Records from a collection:

=====

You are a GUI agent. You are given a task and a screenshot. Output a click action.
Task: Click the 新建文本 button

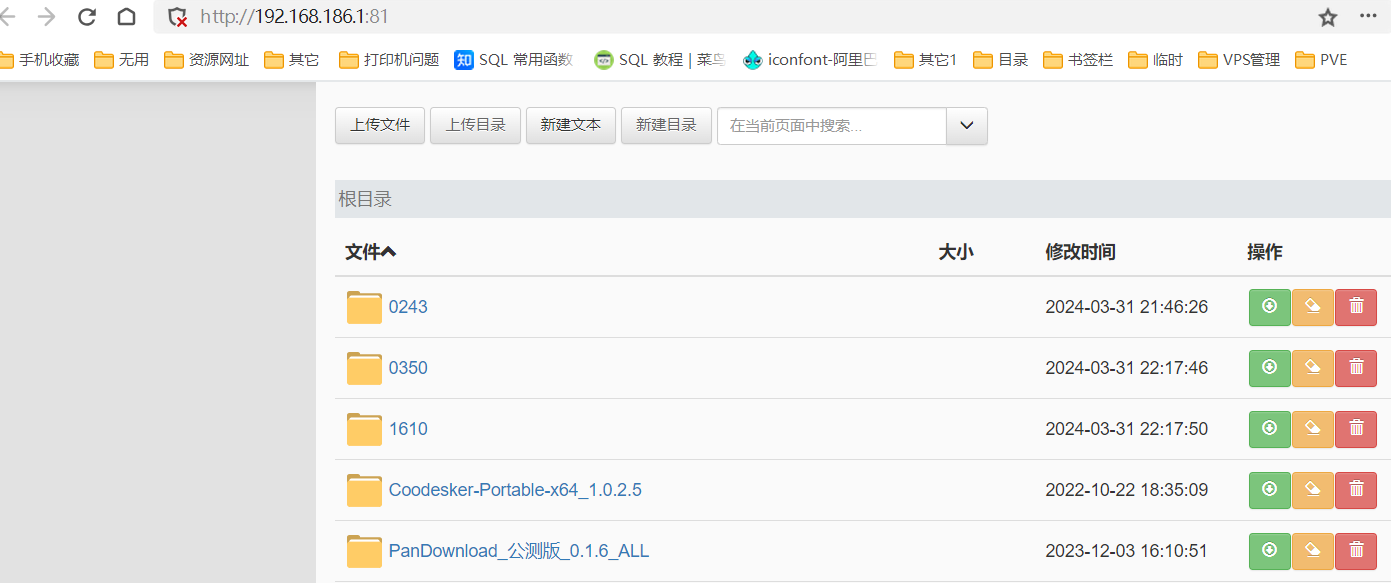570,126
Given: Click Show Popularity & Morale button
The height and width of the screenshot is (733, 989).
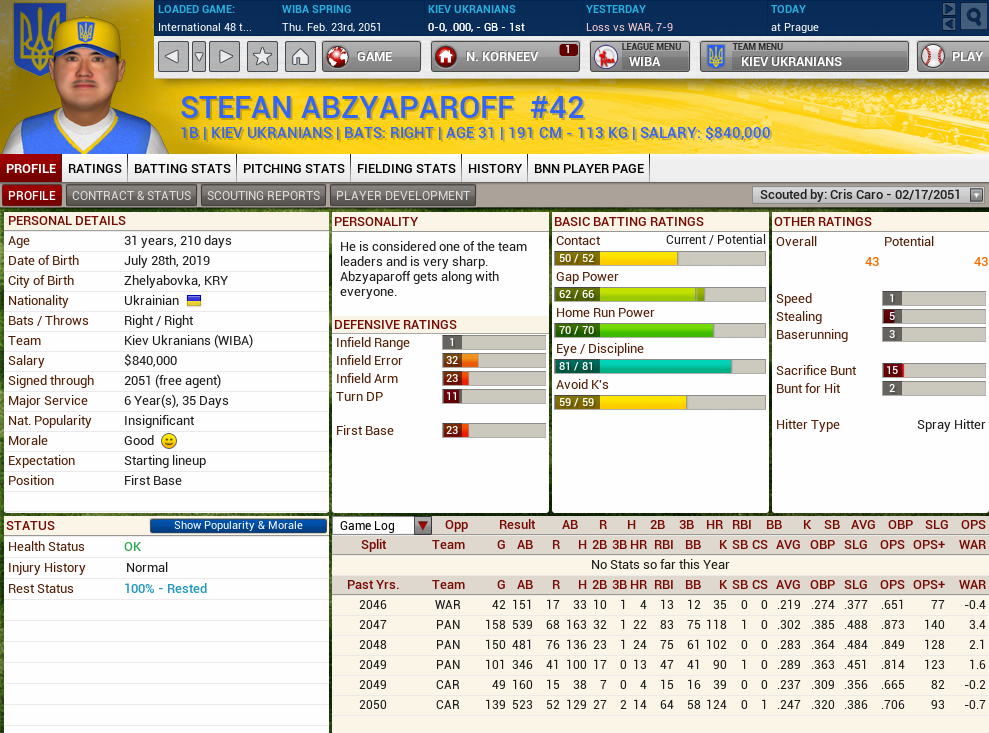Looking at the screenshot, I should (238, 526).
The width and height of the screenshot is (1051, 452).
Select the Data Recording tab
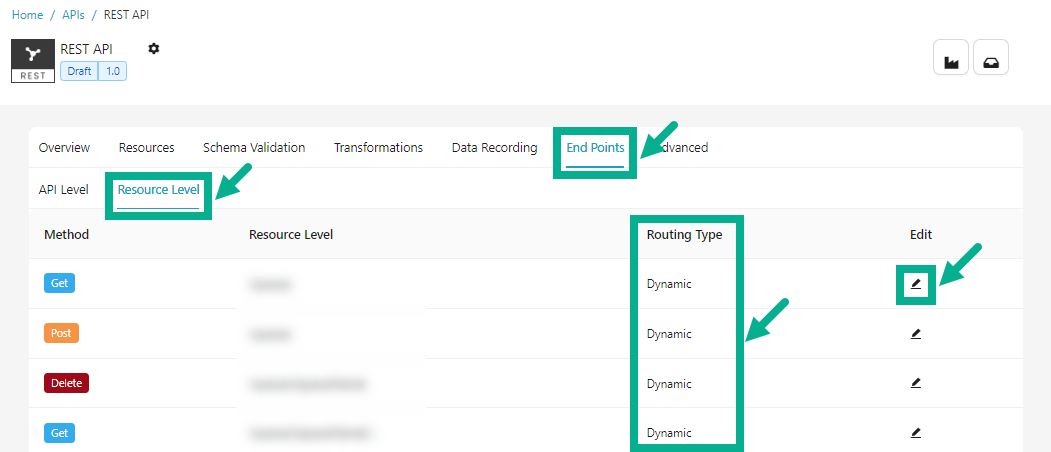tap(494, 148)
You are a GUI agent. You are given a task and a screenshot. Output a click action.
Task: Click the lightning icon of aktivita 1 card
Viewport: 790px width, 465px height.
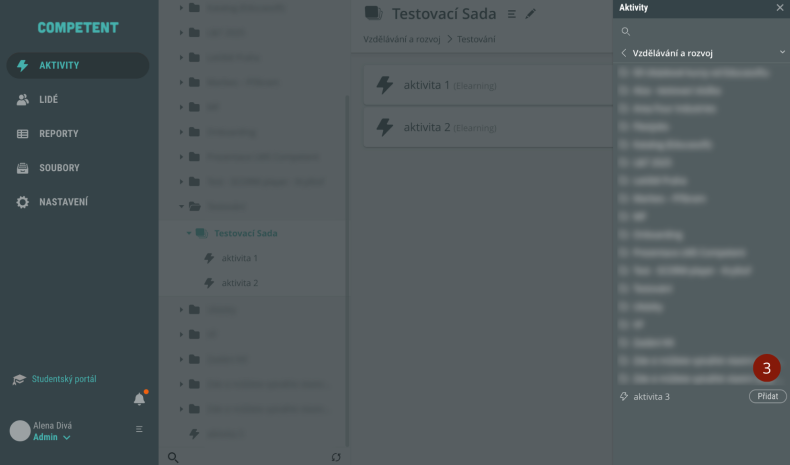[x=384, y=86]
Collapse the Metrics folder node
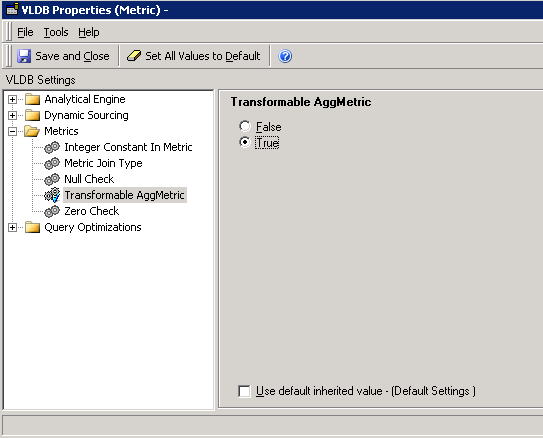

=====

What the task asks: Exactly the lines from the one containing "Viewport: 790px width, 465px height." to the end of the records above, both end lines included, are to be printed, and no pictures with them.

Result for this exercise:
Viewport: 790px width, 465px height.
[x=384, y=86]
Collapse the Metrics folder node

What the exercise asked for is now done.